Kreative Auseinandersetzung mit Menschlichkeit, Toleranz und Vielfalt

Unter der Leitung ihrer Lehrerin Berna Gülerbasli haben sich Schüler*innen der Schule für Gestaltung der Kolping Bildung Heilbronn-Franken künstlerisch mit den Themen Menschlichkeit, Toleranz und Vielfalt auseinandergesetzt. Entstanden sind eindrucksvolle Werke, die gesellschaftliche Herausforderungen sichtbar machen und zum Dialog einladen.

In Malerei, Comic und digitaler Gestaltung bringen die Lernenden ihre Perspektiven auf Ausgrenzung, Zusammenhalt und gesellschaftliche Vielfalt zum Ausdruck. Die Ausstellung präsentiert Arbeiten von Schüler*innen der 1. Klasse des Berufskollegs Foto-Medientechnik sowie des Berufskollegs Grafik-Design.

Leonie Bittner entwickelte vier digitale Zeichnungen zu verschiedenen Themenbereichen. In ihren Arbeiten setzte sie sich unter anderem mit Inklusion und Homophobie auseinander und regte die Betrachter*innen dazu an, über Ausgrenzung und gesellschaftliche Teilhabe nachzudenken.

In ihrem Gemälde setzt Rachel  Wagner ein Zeichen für kulturelle und religiöse Vielfalt. Die Darstellung von Menschen verschiedener Hautfarben und Glaubensrichtungen unterstreicht die Bedeutung von Respekt und gegenseitiger Akzeptanz.

Petro Bizik gestaltete einen Comic zum Thema Inklusion. Mit kreativen Bildern und einer klaren Botschaft zeigte er, wie wichtig gegenseitiger Respekt und die gleichberechtigte Teilhabe aller Menschen sind.

Lara  Kröss entwarf ein besonderes Kunstwerk: einen Rennhelm in den Farben des Regenbogens.
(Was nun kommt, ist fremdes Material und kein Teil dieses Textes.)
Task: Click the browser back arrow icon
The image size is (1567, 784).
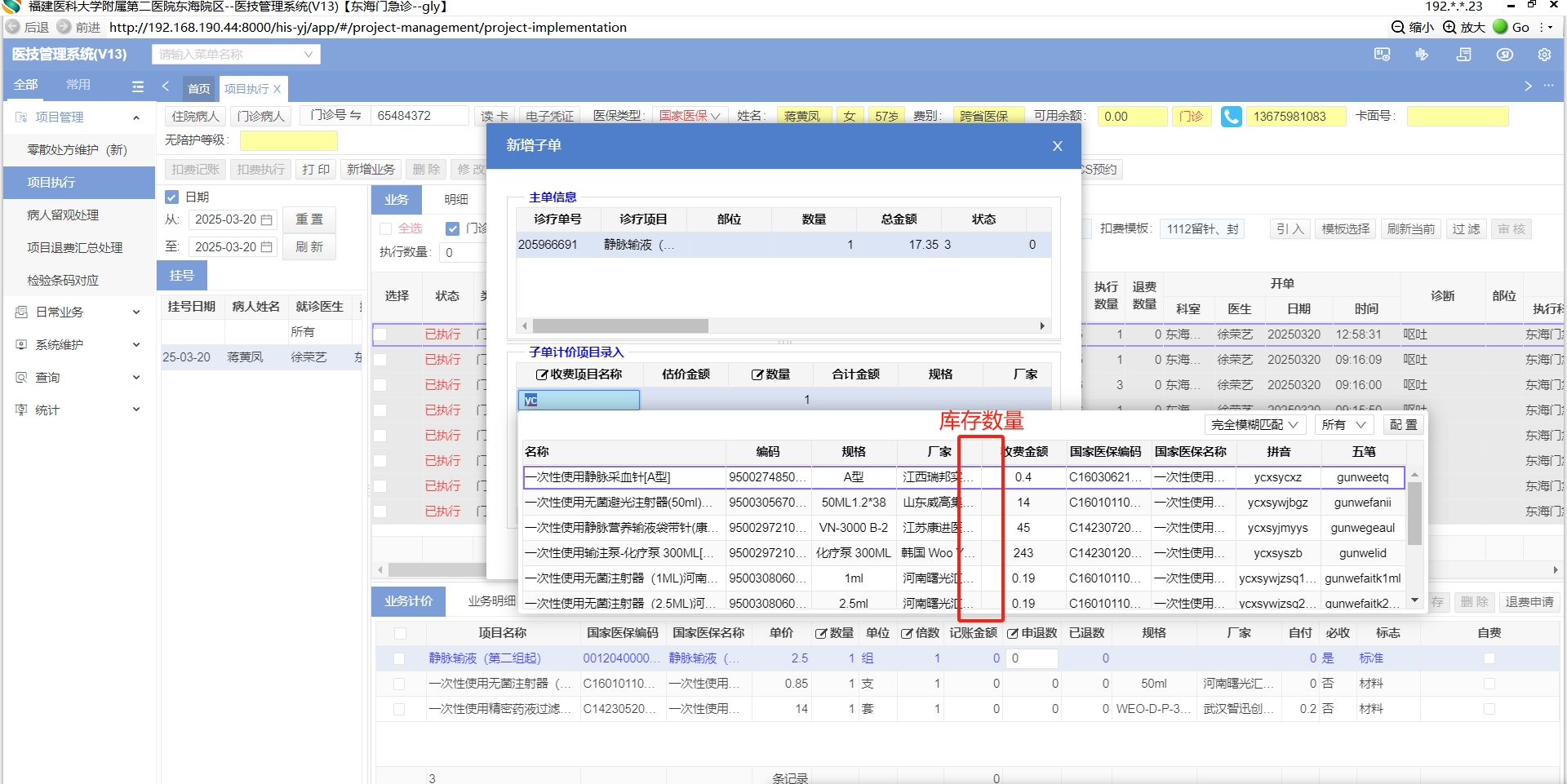Action: 13,27
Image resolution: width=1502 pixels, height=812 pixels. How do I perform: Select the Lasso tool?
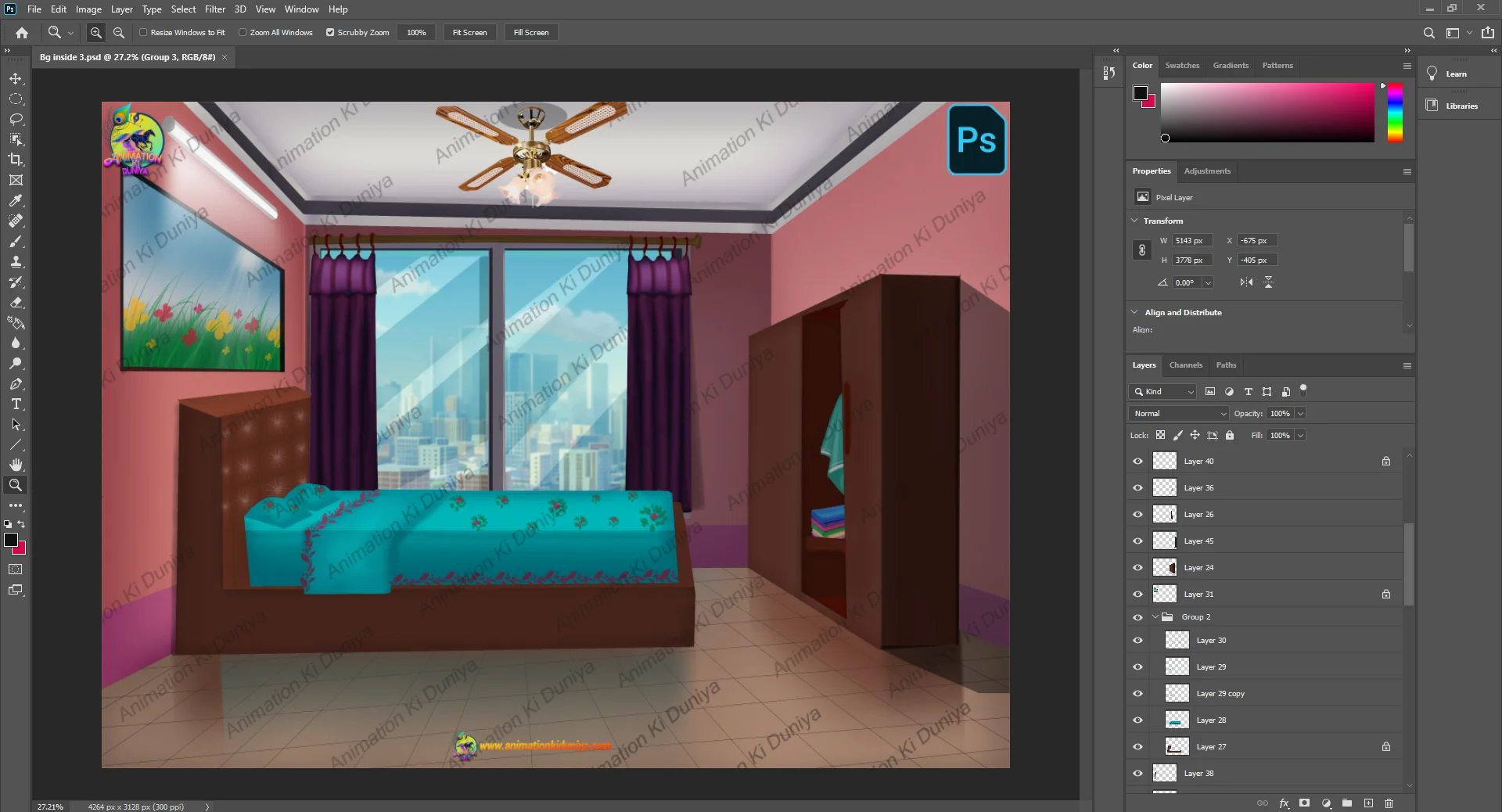[x=16, y=120]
Der Helm wurde von dem Rennfahrer Lewis Hamilton getragen, um ein Zeichen für die Rechte von LGBTQ+-Menschen und für Vielfalt zu setzen.

Mattea  Lang widmete sich in ihrem Werk dem Thema Menschlichkeit. Ihre Arbeit verdeutlicht die Bedeutung von Mitgefühl, Hilfsbereitschaft und gegenseitigem Respekt in unserer Gesellschaft.

Am 18. Juni stießen die ausgestellten Werke auf großes Interesse. Mehrere Besucherinnen und Besucher informierten sich über die Hintergründe und Inhalte der Kunstwerke. In vielen Gesprächen wurde deutlich, wie wichtig die Themen Menschlichkeit, Toleranz und Vielfalt für das gesellschaftliche Miteinander sind. Die jungen Künstler*innen konnten ihre Gedanken und Ideen präsentieren und erhielten viel Anerkennung für ihr kreatives Engagement.